Begin your copy at the line that holds "Click the blue curved-path guides icon" and carry it through the final line of the data, writing out each line exactly and omitting pictures.

——————————

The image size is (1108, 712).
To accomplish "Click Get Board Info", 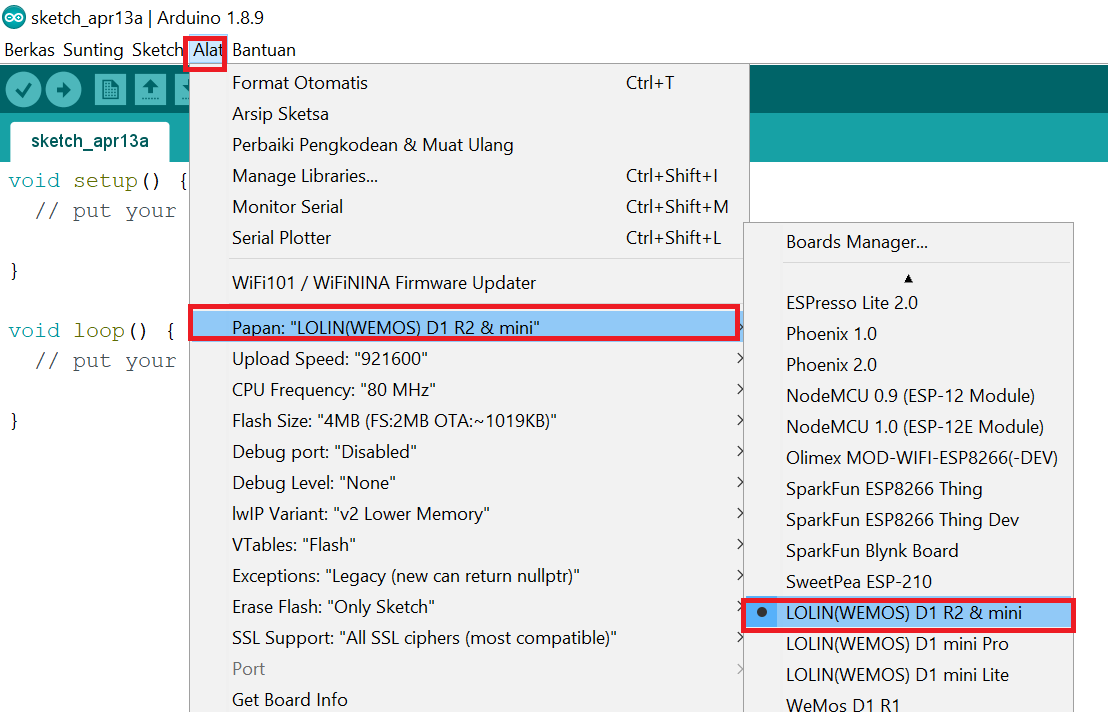I will click(290, 699).
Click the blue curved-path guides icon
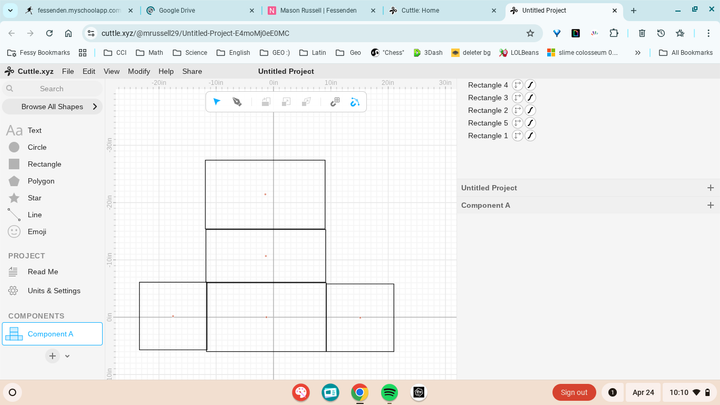Image resolution: width=720 pixels, height=405 pixels. (x=354, y=102)
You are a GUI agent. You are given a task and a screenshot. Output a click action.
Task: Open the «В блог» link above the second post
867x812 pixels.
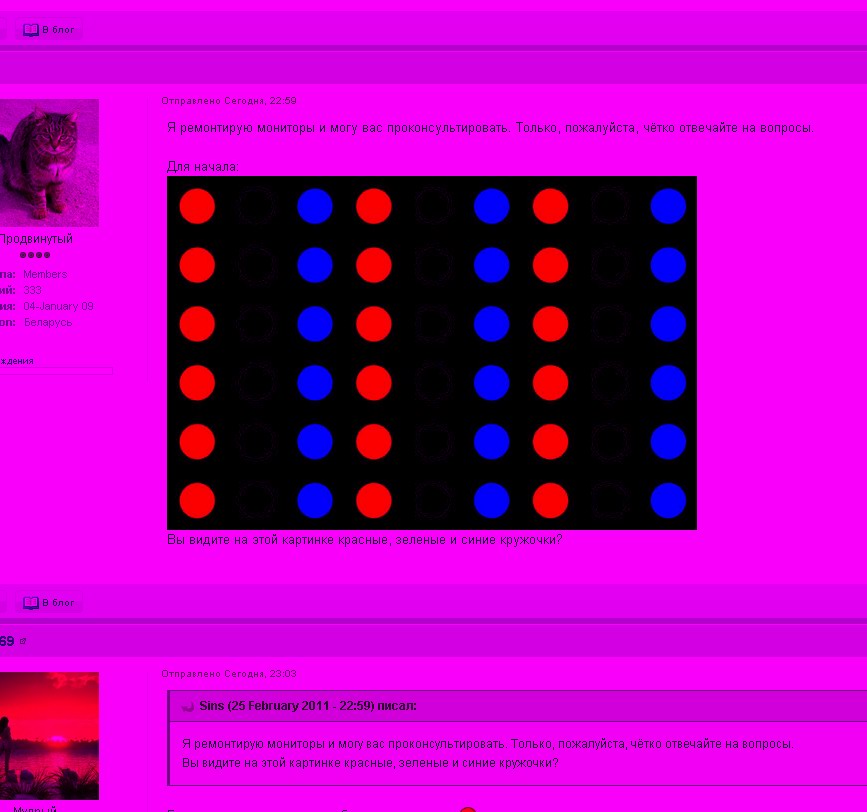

——————————

* Answer to this exercise:
Click the blue curved-path guides icon
Image resolution: width=720 pixels, height=405 pixels. (x=354, y=102)
You are a GUI agent. You are given a task and a screenshot. Output a click action.
Task: Open the «В блог» link above the second post
867x812 pixels.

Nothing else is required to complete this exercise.